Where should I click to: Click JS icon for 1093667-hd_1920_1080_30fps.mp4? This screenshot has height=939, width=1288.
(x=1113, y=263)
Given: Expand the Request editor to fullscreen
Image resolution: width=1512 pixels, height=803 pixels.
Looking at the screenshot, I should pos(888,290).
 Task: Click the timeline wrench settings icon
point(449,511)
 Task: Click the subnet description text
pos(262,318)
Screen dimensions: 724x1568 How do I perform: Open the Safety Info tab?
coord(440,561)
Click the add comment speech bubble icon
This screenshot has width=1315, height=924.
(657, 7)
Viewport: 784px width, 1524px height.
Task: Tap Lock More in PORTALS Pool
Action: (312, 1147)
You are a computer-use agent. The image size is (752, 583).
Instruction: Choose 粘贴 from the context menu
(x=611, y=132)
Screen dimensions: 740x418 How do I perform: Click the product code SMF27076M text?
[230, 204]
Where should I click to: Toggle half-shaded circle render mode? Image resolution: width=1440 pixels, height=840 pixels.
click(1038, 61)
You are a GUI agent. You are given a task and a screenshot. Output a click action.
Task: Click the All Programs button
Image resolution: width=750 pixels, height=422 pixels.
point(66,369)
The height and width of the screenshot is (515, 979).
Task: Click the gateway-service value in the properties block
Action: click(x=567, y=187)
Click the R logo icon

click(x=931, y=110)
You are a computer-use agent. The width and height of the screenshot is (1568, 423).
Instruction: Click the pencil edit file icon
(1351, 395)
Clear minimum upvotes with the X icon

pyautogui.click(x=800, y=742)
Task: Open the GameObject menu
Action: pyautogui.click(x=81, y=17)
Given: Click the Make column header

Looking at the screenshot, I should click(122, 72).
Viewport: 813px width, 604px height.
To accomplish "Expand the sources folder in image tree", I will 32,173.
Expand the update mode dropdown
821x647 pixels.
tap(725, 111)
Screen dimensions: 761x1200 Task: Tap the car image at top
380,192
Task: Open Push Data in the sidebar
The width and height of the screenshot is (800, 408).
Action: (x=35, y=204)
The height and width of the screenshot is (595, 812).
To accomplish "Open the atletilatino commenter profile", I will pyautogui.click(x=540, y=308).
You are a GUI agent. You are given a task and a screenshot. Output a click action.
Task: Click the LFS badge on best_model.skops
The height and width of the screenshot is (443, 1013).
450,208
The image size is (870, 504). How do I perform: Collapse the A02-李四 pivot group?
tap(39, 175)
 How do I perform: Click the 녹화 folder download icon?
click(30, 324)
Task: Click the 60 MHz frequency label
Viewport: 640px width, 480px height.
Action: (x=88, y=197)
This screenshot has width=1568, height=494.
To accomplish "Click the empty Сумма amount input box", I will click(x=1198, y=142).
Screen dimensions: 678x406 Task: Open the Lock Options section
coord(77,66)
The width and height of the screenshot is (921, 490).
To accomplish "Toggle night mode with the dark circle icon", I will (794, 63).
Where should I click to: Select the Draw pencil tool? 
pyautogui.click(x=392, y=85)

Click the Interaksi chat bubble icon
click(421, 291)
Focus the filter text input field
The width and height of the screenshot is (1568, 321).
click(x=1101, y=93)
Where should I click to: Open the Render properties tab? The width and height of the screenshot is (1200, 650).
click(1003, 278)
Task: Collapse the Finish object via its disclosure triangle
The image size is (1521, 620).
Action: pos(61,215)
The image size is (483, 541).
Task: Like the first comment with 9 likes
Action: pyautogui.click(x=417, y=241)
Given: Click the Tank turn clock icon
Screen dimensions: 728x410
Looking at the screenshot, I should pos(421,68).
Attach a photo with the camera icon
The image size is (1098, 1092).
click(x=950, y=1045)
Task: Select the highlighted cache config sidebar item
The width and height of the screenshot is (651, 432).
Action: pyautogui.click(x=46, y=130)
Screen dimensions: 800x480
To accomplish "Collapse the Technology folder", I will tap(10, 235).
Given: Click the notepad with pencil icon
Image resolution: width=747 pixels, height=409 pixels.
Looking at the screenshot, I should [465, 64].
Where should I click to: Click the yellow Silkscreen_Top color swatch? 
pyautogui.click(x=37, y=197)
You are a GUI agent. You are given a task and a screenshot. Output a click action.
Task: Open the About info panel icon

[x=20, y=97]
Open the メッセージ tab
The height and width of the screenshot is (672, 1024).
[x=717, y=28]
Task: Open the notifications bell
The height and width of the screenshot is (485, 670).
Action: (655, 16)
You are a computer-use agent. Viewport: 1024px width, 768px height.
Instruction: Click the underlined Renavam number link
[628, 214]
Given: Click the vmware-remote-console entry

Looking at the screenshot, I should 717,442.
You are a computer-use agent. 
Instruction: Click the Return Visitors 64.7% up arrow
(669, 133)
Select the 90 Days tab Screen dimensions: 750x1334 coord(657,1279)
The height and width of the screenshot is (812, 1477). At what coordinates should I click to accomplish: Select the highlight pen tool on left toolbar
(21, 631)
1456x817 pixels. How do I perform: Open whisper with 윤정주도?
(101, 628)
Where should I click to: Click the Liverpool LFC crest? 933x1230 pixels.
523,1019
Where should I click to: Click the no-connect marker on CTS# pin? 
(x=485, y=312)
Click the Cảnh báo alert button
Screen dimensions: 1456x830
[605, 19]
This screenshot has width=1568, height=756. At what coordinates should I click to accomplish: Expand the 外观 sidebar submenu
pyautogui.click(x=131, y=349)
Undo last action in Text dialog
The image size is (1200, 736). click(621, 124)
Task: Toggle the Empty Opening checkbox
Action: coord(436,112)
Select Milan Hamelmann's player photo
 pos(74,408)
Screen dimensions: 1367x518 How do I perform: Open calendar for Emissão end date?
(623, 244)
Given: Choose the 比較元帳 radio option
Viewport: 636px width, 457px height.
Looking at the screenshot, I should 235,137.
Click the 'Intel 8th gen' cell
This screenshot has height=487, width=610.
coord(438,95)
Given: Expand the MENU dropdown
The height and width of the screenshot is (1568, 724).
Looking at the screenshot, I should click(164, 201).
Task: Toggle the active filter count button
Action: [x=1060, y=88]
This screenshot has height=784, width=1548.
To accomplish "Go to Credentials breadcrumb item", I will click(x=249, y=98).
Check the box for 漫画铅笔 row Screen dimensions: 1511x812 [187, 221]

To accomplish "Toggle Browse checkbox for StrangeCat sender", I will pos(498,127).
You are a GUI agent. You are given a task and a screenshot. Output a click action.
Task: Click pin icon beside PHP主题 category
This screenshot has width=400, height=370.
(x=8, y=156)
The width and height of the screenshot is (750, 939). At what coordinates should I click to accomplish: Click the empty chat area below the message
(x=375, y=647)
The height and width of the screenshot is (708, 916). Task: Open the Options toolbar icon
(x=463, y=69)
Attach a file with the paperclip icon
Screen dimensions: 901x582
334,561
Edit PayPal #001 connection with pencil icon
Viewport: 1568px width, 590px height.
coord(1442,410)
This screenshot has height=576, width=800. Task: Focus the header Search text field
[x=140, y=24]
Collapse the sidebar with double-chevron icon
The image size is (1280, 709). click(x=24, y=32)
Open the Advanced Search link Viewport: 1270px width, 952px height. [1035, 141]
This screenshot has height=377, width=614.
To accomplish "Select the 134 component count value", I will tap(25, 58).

--- --- ---

*Problem requirements*: Every line of the listing should be given again exactly.

*Task output*:
Where should I click to: Click JS icon for 1093667-hd_1920_1080_30fps.mp4? This screenshot has height=939, width=1288.
(x=1113, y=263)
Given: Expand the Request editor to fullscreen
Image resolution: width=1512 pixels, height=803 pixels.
Looking at the screenshot, I should pos(888,290).
 Task: Click the timeline wrench settings icon
point(449,511)
 Task: Click the subnet description text
pos(262,318)
Screen dimensions: 724x1568 How do I perform: Open the Safety Info tab?
coord(440,561)
Click the add comment speech bubble icon
This screenshot has width=1315, height=924.
(657, 7)
Viewport: 784px width, 1524px height.
Task: Tap Lock More in PORTALS Pool
Action: (312, 1147)
You are a computer-use agent. The image size is (752, 583).
Instruction: Choose 粘贴 from the context menu
(x=611, y=132)
Screen dimensions: 740x418 How do I perform: Click the product code SMF27076M text?
[230, 204]
Where should I click to: Toggle half-shaded circle render mode? Image resolution: width=1440 pixels, height=840 pixels.
click(1038, 61)
You are a GUI agent. You are given a task and a screenshot. Output a click action.
Task: Click the All Programs button
Image resolution: width=750 pixels, height=422 pixels.
point(66,369)
The height and width of the screenshot is (515, 979).
Task: Click the gateway-service value in the properties block
Action: click(x=567, y=187)
Click the R logo icon

click(x=931, y=110)
You are a computer-use agent. The width and height of the screenshot is (1568, 423).
Instruction: Click the pencil edit file icon
(1351, 395)
Clear minimum upvotes with the X icon

pyautogui.click(x=800, y=742)
Task: Open the GameObject menu
Action: pyautogui.click(x=81, y=17)
Given: Click the Make column header

Looking at the screenshot, I should click(122, 72).
Viewport: 813px width, 604px height.
To accomplish "Expand the sources folder in image tree", I will 32,173.
Expand the update mode dropdown
821x647 pixels.
tap(725, 111)
Screen dimensions: 761x1200 Task: Tap the car image at top
380,192
Task: Open Push Data in the sidebar
The width and height of the screenshot is (800, 408).
Action: (x=35, y=204)
The height and width of the screenshot is (595, 812).
To accomplish "Open the atletilatino commenter profile", I will pyautogui.click(x=540, y=308).
You are a GUI agent. You are given a task and a screenshot. Output a click action.
Task: Click the LFS badge on best_model.skops
The height and width of the screenshot is (443, 1013).
450,208
The image size is (870, 504). How do I perform: Collapse the A02-李四 pivot group?
tap(39, 175)
 How do I perform: Click the 녹화 folder download icon?
click(30, 324)
Task: Click the 60 MHz frequency label
Viewport: 640px width, 480px height.
Action: (x=88, y=197)
This screenshot has width=1568, height=494.
To accomplish "Click the empty Сумма amount input box", I will click(x=1198, y=142).
Screen dimensions: 678x406 Task: Open the Lock Options section
coord(77,66)
The width and height of the screenshot is (921, 490).
To accomplish "Toggle night mode with the dark circle icon", I will (794, 63).
Where should I click to: Select the Draw pencil tool? 
pyautogui.click(x=392, y=85)

Click the Interaksi chat bubble icon
click(421, 291)
Focus the filter text input field
The width and height of the screenshot is (1568, 321).
click(x=1101, y=93)
Where should I click to: Open the Render properties tab? The width and height of the screenshot is (1200, 650).
click(1003, 278)
Task: Collapse the Finish object via its disclosure triangle
The image size is (1521, 620).
Action: pos(61,215)
The image size is (483, 541).
Task: Like the first comment with 9 likes
Action: pyautogui.click(x=417, y=241)
Given: Click the Tank turn clock icon
Screen dimensions: 728x410
Looking at the screenshot, I should pos(421,68).
Attach a photo with the camera icon
The image size is (1098, 1092).
click(x=950, y=1045)
Task: Select the highlighted cache config sidebar item
The width and height of the screenshot is (651, 432).
Action: pyautogui.click(x=46, y=130)
Screen dimensions: 800x480
To accomplish "Collapse the Technology folder", I will tap(10, 235).
Given: Click the notepad with pencil icon
Image resolution: width=747 pixels, height=409 pixels.
Looking at the screenshot, I should [465, 64].
Where should I click to: Click the yellow Silkscreen_Top color swatch? 
pyautogui.click(x=37, y=197)
You are a GUI agent. You are given a task and a screenshot. Output a click action.
Task: Open the About info panel icon

[x=20, y=97]
Open the メッセージ tab
The height and width of the screenshot is (672, 1024).
[x=717, y=28]
Task: Open the notifications bell
The height and width of the screenshot is (485, 670).
Action: (655, 16)
You are a computer-use agent. Viewport: 1024px width, 768px height.
Instruction: Click the underlined Renavam number link
[628, 214]
Given: Click the vmware-remote-console entry

Looking at the screenshot, I should 717,442.
You are a computer-use agent. 
Instruction: Click the Return Visitors 64.7% up arrow
(669, 133)
Select the 90 Days tab Screen dimensions: 750x1334 coord(657,1279)
The height and width of the screenshot is (812, 1477). At what coordinates should I click to accomplish: Select the highlight pen tool on left toolbar
(21, 631)
1456x817 pixels. How do I perform: Open whisper with 윤정주도?
(101, 628)
Where should I click to: Click the Liverpool LFC crest? 933x1230 pixels.
523,1019
Where should I click to: Click the no-connect marker on CTS# pin? 
(x=485, y=312)
Click the Cảnh báo alert button
Screen dimensions: 1456x830
[605, 19]
This screenshot has width=1568, height=756. At what coordinates should I click to accomplish: Expand the 外观 sidebar submenu
pyautogui.click(x=131, y=349)
Undo last action in Text dialog
The image size is (1200, 736). click(621, 124)
Task: Toggle the Empty Opening checkbox
Action: coord(436,112)
Select Milan Hamelmann's player photo
 pos(74,408)
Screen dimensions: 1367x518 How do I perform: Open calendar for Emissão end date?
(623, 244)
Given: Choose the 比較元帳 radio option
Viewport: 636px width, 457px height.
Looking at the screenshot, I should 235,137.
Click the 'Intel 8th gen' cell
This screenshot has height=487, width=610.
coord(438,95)
Given: Expand the MENU dropdown
The height and width of the screenshot is (1568, 724).
Looking at the screenshot, I should click(164, 201).
Task: Toggle the active filter count button
Action: [x=1060, y=88]
This screenshot has height=784, width=1548.
To accomplish "Go to Credentials breadcrumb item", I will click(x=249, y=98).
Check the box for 漫画铅笔 row Screen dimensions: 1511x812 [187, 221]

To accomplish "Toggle Browse checkbox for StrangeCat sender", I will pos(498,127).
You are a GUI agent. You are given a task and a screenshot. Output a click action.
Task: Click pin icon beside PHP主题 category
This screenshot has width=400, height=370.
(x=8, y=156)
The width and height of the screenshot is (750, 939). At what coordinates should I click to accomplish: Click the empty chat area below the message
(x=375, y=647)
The height and width of the screenshot is (708, 916). Task: Open the Options toolbar icon
(x=463, y=69)
Attach a file with the paperclip icon
Screen dimensions: 901x582
334,561
Edit PayPal #001 connection with pencil icon
Viewport: 1568px width, 590px height.
coord(1442,410)
This screenshot has height=576, width=800. Task: Focus the header Search text field
[x=140, y=24]
Collapse the sidebar with double-chevron icon
The image size is (1280, 709). click(x=24, y=32)
Open the Advanced Search link Viewport: 1270px width, 952px height. [1035, 141]
This screenshot has height=377, width=614.
To accomplish "Select the 134 component count value", I will tap(25, 58).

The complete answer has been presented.